Politically, Berwick must reach out to members of Congress in a bid for support, say observers.

“You can have all the authority in the law, but if you don’t have support in Congress, you are going to have trouble with your funding, you are going to have trouble with the way you are treated at hearings,’’ said a Berwick supporter, James Roosevelt Jr., chief executive of the Tufts Health Plan, the third-largest insurance company in Massachusetts.

Senate Finance Committee chairman Max Baucus, Democrat of Montana, has said he expects Berwick will appear before the committee to discuss the agency’s operations, but nothing has been scheduled. Baucus did not respond to questions. The White House also did not respond to a request for comment.

With a swoop of silver hair, round glasses, and an unpretentious bearing, Berwick, a pediatrician by training, seems an unlikely target for controversy.

He has won accolades for his efforts to promote efficiency and reduce medical errors as head of the Institute for Healthcare Improvement, based in Cambridge. Yet he has an intellectual’s penchant for metaphor that has sometimes gotten him into trouble.

Whether it was intentional or not, the web video comment that Medicare has “won my heart’’ echoes remarks he delivered about England’s single-payer medical system, words that Republicans have used to paint him as an advocate of health care rationing:

“I am romantic about the NHS,’’ Berwick said in the 2008 speech marking the 60th anniversary of England’s National Health Service. “I love it.’’

His defenders, including the White House, have said the words were taken out of context for political purposes.

In a related development, Berwick rebuffed a request for a list of Institute for Healthcare Improvement’s large financial donors from Iowa Senator Chuck Grassley, the ranking Senate Finance Committee Republican. Grassley said the lack of a public confirmation hearing has prevented the public from learning of Berwick’s potential conflicts of interest.

Berwick responded in a letter to Grassley that he does not have authority to release information about the institute’s finances because he no longer works there.

Health lobbyists and executives said Berwick brings vision to the government’s sprawling health care programs.

“The thing that is most encouraging is that Don Berwick will bring some fresh perspective, novel thinking, and innovation to an agency that really needs that creativity,’’ said Blair Childs, vice president of public affairs for Premier Inc., an advocacy and purchasing alliance operated by 200 nonprofit healthcare systems in the United States.
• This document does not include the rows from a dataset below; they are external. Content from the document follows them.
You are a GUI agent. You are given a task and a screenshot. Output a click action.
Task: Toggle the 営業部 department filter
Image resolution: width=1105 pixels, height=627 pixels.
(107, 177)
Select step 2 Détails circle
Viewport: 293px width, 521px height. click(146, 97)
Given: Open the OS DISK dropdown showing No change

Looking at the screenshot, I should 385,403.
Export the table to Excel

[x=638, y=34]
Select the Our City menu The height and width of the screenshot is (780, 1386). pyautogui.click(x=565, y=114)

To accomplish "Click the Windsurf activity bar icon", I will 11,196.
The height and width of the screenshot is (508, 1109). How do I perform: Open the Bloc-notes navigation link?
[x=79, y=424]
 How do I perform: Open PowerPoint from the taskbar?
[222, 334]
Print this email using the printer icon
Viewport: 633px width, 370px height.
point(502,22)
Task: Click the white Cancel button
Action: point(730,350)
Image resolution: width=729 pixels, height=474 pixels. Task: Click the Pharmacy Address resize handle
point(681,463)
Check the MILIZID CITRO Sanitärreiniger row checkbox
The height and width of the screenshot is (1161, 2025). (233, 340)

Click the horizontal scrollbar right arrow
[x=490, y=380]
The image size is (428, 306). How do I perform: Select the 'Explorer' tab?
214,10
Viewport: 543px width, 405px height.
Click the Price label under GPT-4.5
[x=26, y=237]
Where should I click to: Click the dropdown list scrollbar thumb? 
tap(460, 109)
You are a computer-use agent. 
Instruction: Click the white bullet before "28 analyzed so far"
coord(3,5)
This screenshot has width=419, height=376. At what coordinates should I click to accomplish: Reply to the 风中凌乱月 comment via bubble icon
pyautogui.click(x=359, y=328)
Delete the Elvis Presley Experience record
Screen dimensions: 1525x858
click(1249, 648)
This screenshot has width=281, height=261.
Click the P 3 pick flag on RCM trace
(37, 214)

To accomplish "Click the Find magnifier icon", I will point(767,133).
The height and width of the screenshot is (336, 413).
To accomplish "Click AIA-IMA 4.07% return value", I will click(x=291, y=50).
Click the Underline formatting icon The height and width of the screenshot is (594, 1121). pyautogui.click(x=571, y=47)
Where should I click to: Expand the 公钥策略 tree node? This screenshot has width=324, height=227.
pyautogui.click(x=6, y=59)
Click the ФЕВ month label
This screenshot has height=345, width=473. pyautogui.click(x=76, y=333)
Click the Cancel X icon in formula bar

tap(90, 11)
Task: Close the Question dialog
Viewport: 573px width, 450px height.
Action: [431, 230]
“Don Berwick has a history of being an innovator, and CMS does not have a history of being innovative — in fact it’s the opposite.’’

The innovation center has about 150 employees around the country and will double in size over the next year and a half, said Anthony Rogers, director of the center. Many of its employees will be closely working with local physician groups, experimenting with ways to measure quality and patient outcomes, Rogers said.

The work will dovetail with the installation of new technology under a $44 billion electronic records initiative under the 2009 economic stimulus package. Rogers said Berwick is very engaged in the details of the center’s operation.

“It’s his vision, his energy that we are feeding off of,’’ he said.